I’m an artist, writer, facilitator, and emerging filmmaker. I began telling stories on film in 2014, starting with three powerful Black women. I launched my YouTube channel @damaliabena in 2019 and have talked to dozens of people about activism, racial equity, belonging, and decolonial scholarship over the last several years. I am also a non-profit leader who works closely with communities in the Bay Area. Through this work, I’ve had transformative conversations with Rhonda Magee, Monica Guzman, Yung Pueblo, Tricia Hersey, and Bayo Akomolafe. My graduate studies in Social Justice and Community Organizing inspired me to make my first film, We Move Mountains. Watching documentaries like Enslaved, 13th, and True Justice seeded the idea for my production company, Freedom Narratives Films. I agree with Bryan Stevenson, we’ve “lost the narrative battle.” It’s time to reclaim it. I am making this film and creating other content to “claim a different future” through counter-narrative storytelling. (Stevenson, 2020).
Spiritual Bio
I’m a product of the enslaved and the enslaver; the colonized and the colonizer. My people before me were African and European. They were brought together because of the Trans Atlantic Slave Trade and I’m a product of this experience. My people practiced African Spirituality before Christianity emerged. I feel that in my bones. It’s an ancestral memory. They were medicine women who healed their families through herbs and plants. They cleaned peoples homes and washed their laundry. They were craftsmen. They were nurses. They were teachers. They were philosophers, educators, and politicians. They were also religious.

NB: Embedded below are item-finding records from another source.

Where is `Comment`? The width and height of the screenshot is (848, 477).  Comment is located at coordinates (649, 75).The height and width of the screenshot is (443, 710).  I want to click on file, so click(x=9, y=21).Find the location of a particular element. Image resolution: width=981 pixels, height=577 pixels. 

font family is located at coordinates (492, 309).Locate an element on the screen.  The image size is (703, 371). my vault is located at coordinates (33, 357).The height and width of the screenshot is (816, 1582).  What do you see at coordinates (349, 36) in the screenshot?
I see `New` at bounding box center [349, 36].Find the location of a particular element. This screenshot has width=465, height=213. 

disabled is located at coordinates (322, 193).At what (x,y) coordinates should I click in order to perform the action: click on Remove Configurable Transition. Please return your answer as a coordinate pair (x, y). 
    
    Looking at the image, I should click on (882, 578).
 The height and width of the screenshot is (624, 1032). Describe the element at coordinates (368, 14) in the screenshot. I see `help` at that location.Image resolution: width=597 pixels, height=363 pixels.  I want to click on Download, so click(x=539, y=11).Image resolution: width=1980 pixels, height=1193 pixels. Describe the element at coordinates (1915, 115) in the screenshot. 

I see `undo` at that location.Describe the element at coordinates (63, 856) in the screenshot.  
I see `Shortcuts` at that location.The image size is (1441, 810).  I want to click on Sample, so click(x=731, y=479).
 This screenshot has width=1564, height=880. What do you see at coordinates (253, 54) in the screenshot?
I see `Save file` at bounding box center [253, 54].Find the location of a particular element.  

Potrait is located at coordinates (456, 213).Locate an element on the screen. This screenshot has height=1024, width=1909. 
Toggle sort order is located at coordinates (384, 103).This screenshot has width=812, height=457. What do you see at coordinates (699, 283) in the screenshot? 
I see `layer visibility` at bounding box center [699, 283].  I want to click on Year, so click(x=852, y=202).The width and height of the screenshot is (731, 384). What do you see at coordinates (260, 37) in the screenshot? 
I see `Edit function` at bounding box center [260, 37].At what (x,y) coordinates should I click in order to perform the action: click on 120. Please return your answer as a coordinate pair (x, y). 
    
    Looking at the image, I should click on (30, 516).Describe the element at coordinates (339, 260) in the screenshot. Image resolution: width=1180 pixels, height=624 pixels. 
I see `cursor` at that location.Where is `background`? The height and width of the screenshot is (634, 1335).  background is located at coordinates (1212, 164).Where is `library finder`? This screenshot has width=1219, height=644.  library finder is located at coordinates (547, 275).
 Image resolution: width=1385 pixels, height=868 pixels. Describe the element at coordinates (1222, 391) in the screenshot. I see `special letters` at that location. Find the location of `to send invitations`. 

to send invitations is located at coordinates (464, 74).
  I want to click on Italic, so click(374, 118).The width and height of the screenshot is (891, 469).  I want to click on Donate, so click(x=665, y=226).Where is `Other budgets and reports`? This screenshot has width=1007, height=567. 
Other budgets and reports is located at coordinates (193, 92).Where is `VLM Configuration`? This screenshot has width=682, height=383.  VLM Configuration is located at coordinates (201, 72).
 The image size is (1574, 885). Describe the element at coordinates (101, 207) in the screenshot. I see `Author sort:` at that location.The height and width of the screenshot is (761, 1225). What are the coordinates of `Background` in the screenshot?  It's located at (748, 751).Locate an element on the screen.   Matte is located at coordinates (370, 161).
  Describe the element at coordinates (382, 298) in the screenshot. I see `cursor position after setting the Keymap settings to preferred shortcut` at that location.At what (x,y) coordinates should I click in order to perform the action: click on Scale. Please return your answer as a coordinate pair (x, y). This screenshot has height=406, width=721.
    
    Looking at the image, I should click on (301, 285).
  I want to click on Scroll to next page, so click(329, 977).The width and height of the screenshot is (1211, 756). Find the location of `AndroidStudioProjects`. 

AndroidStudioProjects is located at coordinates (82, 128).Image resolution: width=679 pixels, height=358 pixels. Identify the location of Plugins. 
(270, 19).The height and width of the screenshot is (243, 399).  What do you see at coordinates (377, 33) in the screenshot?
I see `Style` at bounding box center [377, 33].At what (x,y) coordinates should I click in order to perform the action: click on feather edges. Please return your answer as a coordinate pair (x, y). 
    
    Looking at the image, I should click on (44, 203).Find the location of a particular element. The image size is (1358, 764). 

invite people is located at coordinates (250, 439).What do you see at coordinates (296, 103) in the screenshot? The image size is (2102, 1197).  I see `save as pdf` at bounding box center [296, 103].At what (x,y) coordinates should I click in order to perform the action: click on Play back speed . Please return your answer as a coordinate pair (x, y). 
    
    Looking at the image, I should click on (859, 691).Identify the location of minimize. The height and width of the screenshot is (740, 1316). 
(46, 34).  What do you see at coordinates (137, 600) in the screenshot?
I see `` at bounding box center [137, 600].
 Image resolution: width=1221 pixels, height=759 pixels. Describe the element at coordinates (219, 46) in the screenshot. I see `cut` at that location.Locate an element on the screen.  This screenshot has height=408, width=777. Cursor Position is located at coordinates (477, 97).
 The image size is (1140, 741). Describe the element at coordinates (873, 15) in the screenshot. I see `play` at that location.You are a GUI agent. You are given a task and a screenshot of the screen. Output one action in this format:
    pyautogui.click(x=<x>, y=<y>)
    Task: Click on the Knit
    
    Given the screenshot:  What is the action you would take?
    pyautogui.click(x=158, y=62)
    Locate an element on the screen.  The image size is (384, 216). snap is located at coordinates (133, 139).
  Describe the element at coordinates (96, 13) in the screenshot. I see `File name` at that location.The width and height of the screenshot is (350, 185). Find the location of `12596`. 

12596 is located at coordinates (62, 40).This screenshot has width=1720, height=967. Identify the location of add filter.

My paternal grandfather was a Christian minister (Disciples of Christ). My paternal grandmother embodied her Christian faith in a way that everyone around her could feel. I was raised in a mostly Christian household. My father was agnostic. My mother is still a follower of Christ. My maternal grandparents were Methodist and Catholic. When I was 13, I was confirmed in the Anglican Church. Very early on, I questioned harmful religious theologies like people going to hell, etc…. When I think back, I’ve always questioned just about everything that feels unloving, unethical or immoral. In my late teens-early 20’s, I explored the Nation of Islam. In my mid-late 20’s and early 30’s I was Rastafarian. I completed a Yoruba rites of passage in my 30’s as well. And, I’ve long participated in a Buddhist community. I’ve had a rich faith-based journey and in 2013 found a spiritual home in Oakland. I’m part of the New Thought community in the Bay Area and continue to learn more about spirituality as I make this film.
I am the daughter of Jamaican parents. I happened to be born on American soil. I am a product of Jamaica and America. I am a culture keeper and questioner, who is also a person of faith.